**DIRECTIONS**
In the post about a fast search index, why does the writer say speed matters even more for a website? Answer in one to three sentences.

**DOCUMENT SECTION**
________

[sword-devel] Another Important Issue - fast searching framework index
Nathan
sword-devel@crosswire.org
Tue, 29 Aug 2000 08:35:06 +0200
Good day Troy, Martin & others
(I only joined the list about 2 weeks ago, so I am still trying to
find out who's who, who's doing what, what needs to be done, where
is the code, etc etc)
I am busy doing something like this for my website at the moment.
Only at a website, the speed is of even more importance, as you
have many users and many requests at the same time.
I have developed some techniques for making it fast enough, and
they also seem to work well with large resultsets.
It makes provision for most search requirements, including
wildcards (mesch*), AND, OR, NOT, range, and I am also looking at
ranking (most "relevant" at the top -- if requested)
Maybe we should talk on this?
(I am still working on it, but I am finished with 80%+ of it, so
I know it works)
1. In what format are the indexes that you are currently building?
(I assume it is something like a list of pointers to verses)
Are you also storing the number of times the word occurs in that
verse?
Are you working with ALL the words, or are you eliminating
"stopwords"? (something I see some Bible programs are doing --
most annoying imho)
2. I have tried to look at where you are doing the new fast search
in the Sword CVS, but time has not allowed me to explore this yet.
Can you point me to where/what you are doing at the moment?
(Or better, provide me with some quick high-level overview :-)
3. This bring up another point. Not all users know regex, etc.
But they will want to do complex searches. Are you looking at
making the search user interface more simple?
E.g. why ask the users to tell you that you must user regex when
they type "mesch*"? The * should tell you that automatically.

________

**DATASET EXCERPTS**
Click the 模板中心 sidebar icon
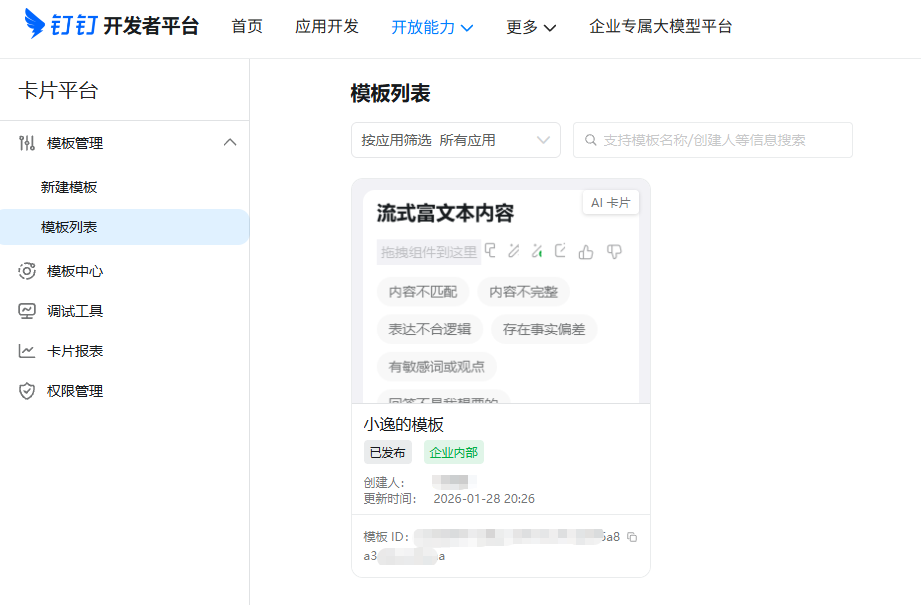This screenshot has width=921, height=605. click(27, 271)
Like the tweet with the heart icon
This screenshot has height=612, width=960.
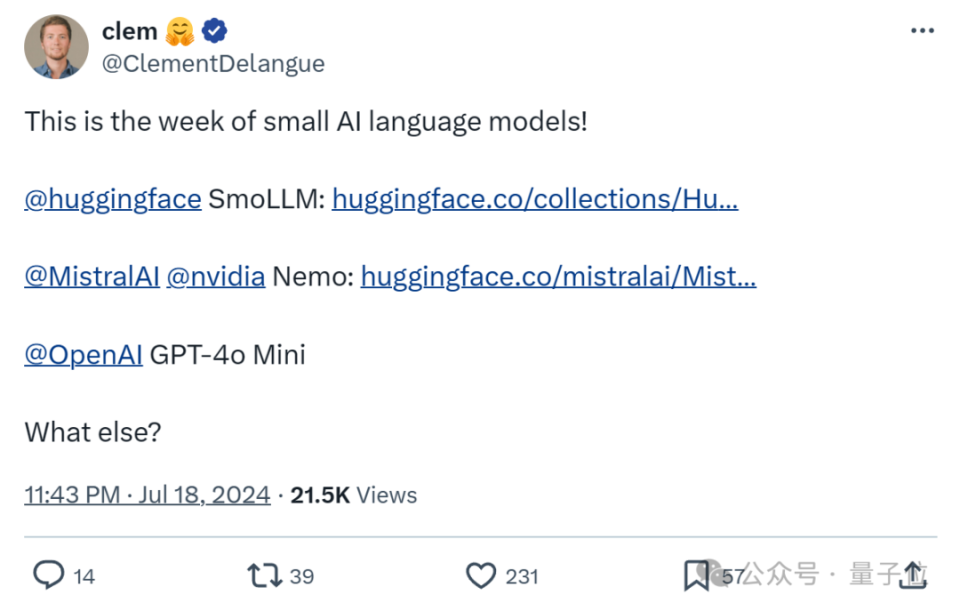(481, 576)
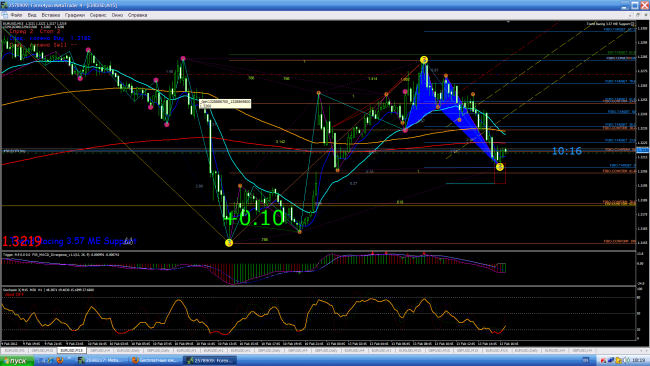The height and width of the screenshot is (366, 650).
Task: Launch Firefox from the quick launch bar
Action: pyautogui.click(x=60, y=360)
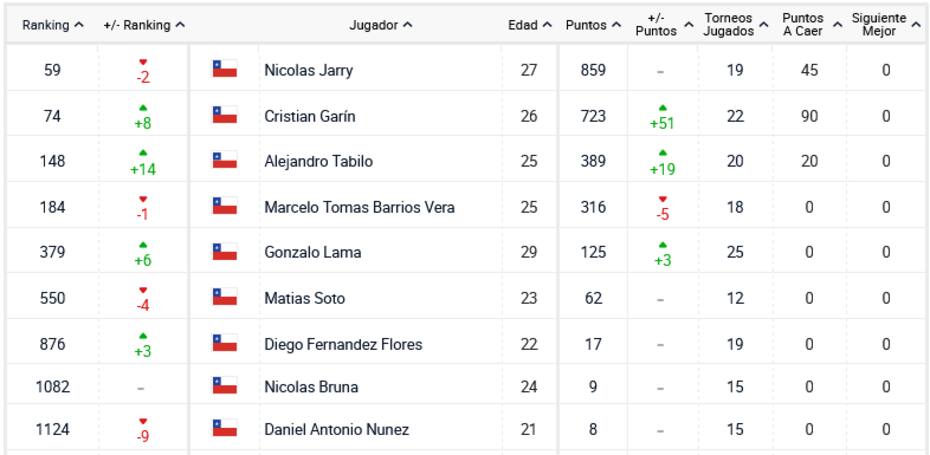This screenshot has height=455, width=930.
Task: Click red down arrow for Nicolas Jarry ranking
Action: [x=143, y=61]
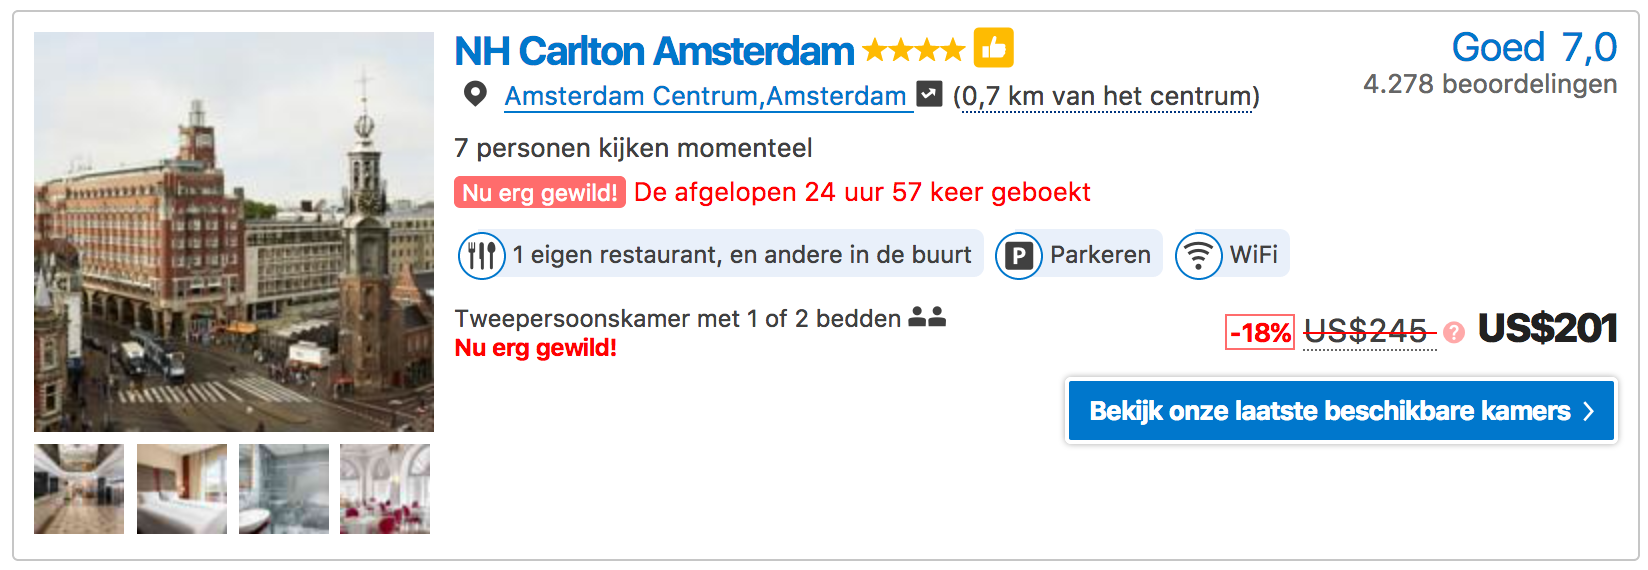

________

**EXPECTED OUTPUT**
Speed matters even more for a website because it has many users making many requests at the same time.